Analysis: Community service overseas is valuable but is the cost too high?

September 10, 2018 — by Andrew Lee and Jeffrey Ma

Debating whether or not volunteering over seas helps with college applications

In the animal shelters of Nepal, the ribs of the cows are visible through their skin, and dogs are found dead every week.

After witnessing such a desolate scene while attending the Nepal Orphanage Improvement (NOI) summer program in Kathmandu, junior Daniel Ning was inspired to start his own organization to fundraise and send supplies to the shelters in Nepal.

Ning is just one of many who have invested parts of their summer breaks in volunteering, with multiple students choosing to journey overseas to participate in similar programs.

Whether it is to help those in dire need or to boost their college applications or some combination of both, many students believe that volunteering for periods of time abroad is an invaluable experience.

One program that several students have attended this past summer is the NOI summer program in Kathmandu. There, they were tasked with teaching and playing with local students, and were given chances to participate in small excursions to places like animal shelters.

Some students who participated include sophomore Henry Weng, Selina Yang, Charlie Liu and Ning and senior Sarah Meng. The program is run by IvyMax, which, according to ivymax.com, is “a leading in-center and online education service provider that prepares students exceptionally well for admission to top-tier universities and beyond.”

For around $4,500, the program provides food, board and transportation for a duration of two weeks.

Whether or not the students themselves truly wanted to make a difference in a deprived community abroad, it’s almost impossible to ignore that one main purpose of the program is to supplement college applications and to strengthen students’ lists of extracurricular activities. After all, IvyMax itself is a college preparatory institution, providing mostly preparation for SATs, AP tests and various other subjects such as critical reading and thinking.

With this in mind, it is difficult to see the program as solely charitable in nature. Ning, who attended the program in late July, thinks that several students who went to Nepal seemed only present to add the activity to their college applications.

“There were definitely some people there who were only there to boost the ‘aesthetic’ of their college apps and didn't really care,” Ning said.

However, the results of this mixed motivation aren’t necessarily bad.

In senior Sarah Meng’s eyes, college applications clearly play a role in a vast majority of student’s motivation, albeit to varying degrees. Meng herself said that college applications were the primary motivator when she first begrudgingly signed up for the trip, but she went through a change of heart during it.

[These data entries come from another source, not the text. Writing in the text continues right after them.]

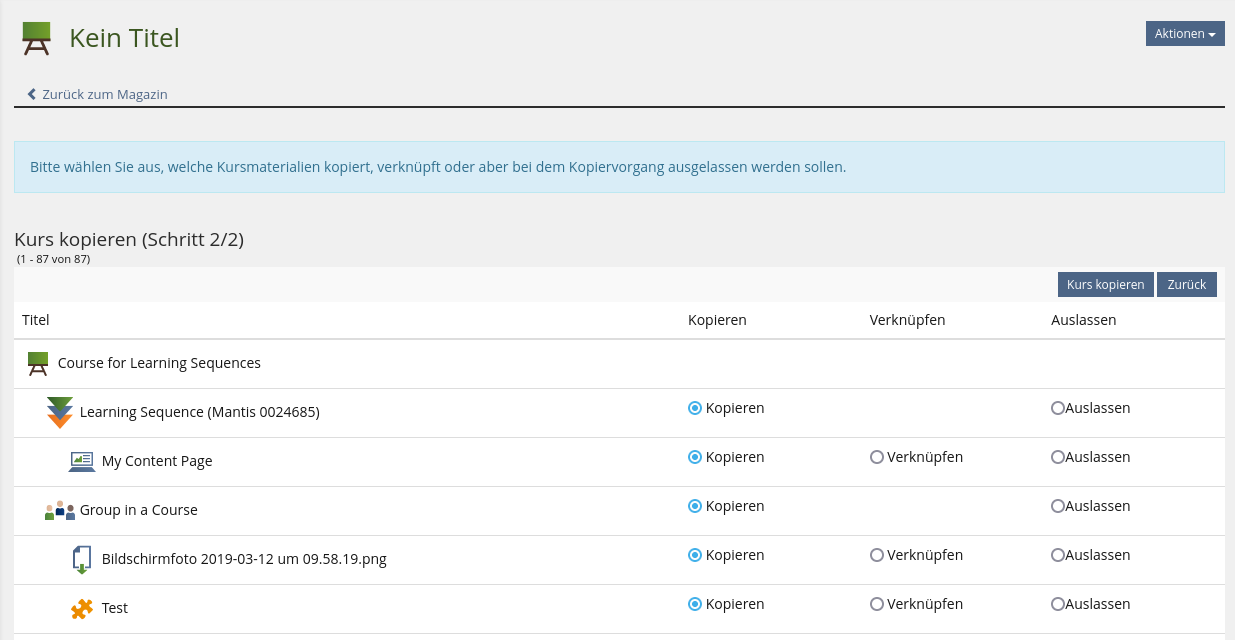Click the My Content Page laptop icon
Image resolution: width=1235 pixels, height=640 pixels.
point(82,461)
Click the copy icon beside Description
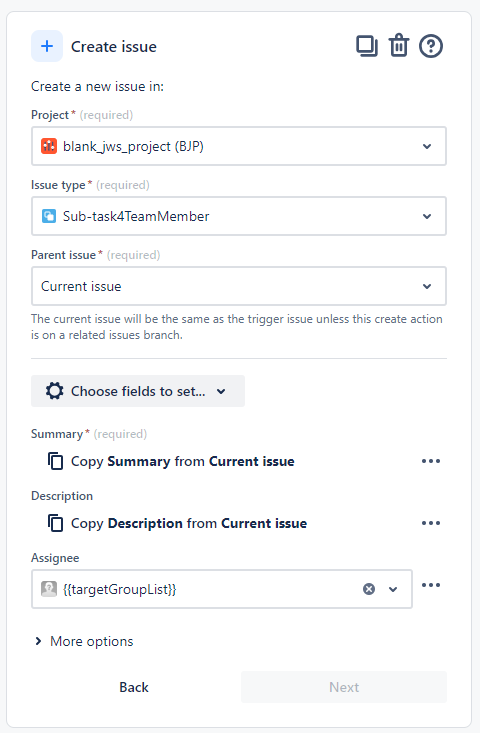480x733 pixels. (55, 523)
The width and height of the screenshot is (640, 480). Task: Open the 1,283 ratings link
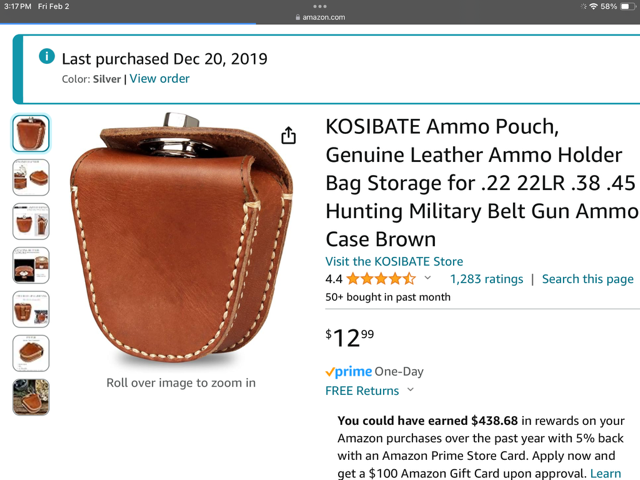[487, 279]
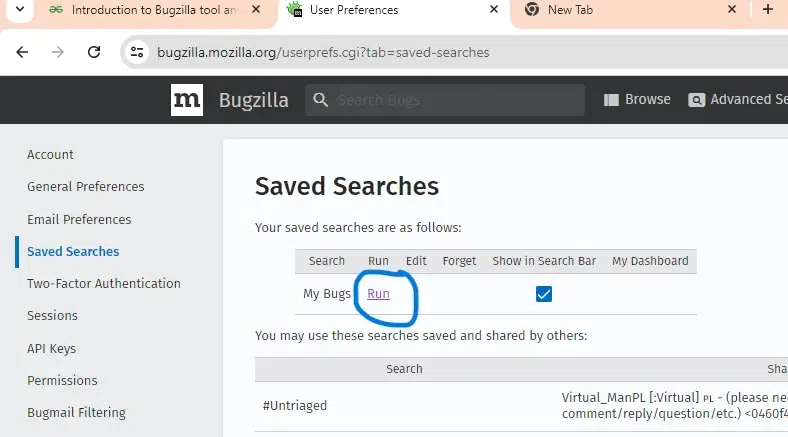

I thought that I was going to completely hate it,” Meng said. “But I actually ended up loving painting with, interacting with and teaching [the kids there].”

Students like Ning and Meng said that the program was a valuable experience that was worth the time and money spent. Although the purpose of the program may have been for improving their college applications, the students said they gained valuable experience from the trip nonetheless.

For Ning, seeing the pitiful conditions the animals wallowed in inspired him to found his own private organization called United for Animals Foundation dedicated to helping support them. He has also engaged in multiple fundraising events in order to benefit these animals, including planning his own bake sales. So far, Ning has fundraised $500 from two bake sales.

While Ning found his purpose in helping animals, other students found solace in interacting with the Nepalese people, especially with the children.

What swayed Meng’s viewpoint from hating to loving the experience was interactions with the people there and teaching at a local school.

I’m ten times more into the idea of helping in Nepal [now that] I’ve been there, seen the people and interacted with them,” Meng said.

In two weeks there, she felt a personal connection with the students she taught.

Meng said that for the children in Nepal, many of whom live in poverty, it’s meaningful when their “older [brothers]” and “older sisters,” or the volunteers, come once a year from afar to “make fools of themselves to make [the children] laugh.”

Another question is why so many students travel halfway around the world to volunteer when so many opportunities to help nearby communities are readily accessible in the Bay Area.

The students interviewed for this story didn’t have a definitive answer for this question but emphasized that helping out in other parts of the world brought them a life-changing connection with both the people and animals of a far-away place.

“I hope [the kids there] will remember the time the awkward older American teens came to their school and sang and danced and answered all of their questions about famous American singers and actors,” Meng said.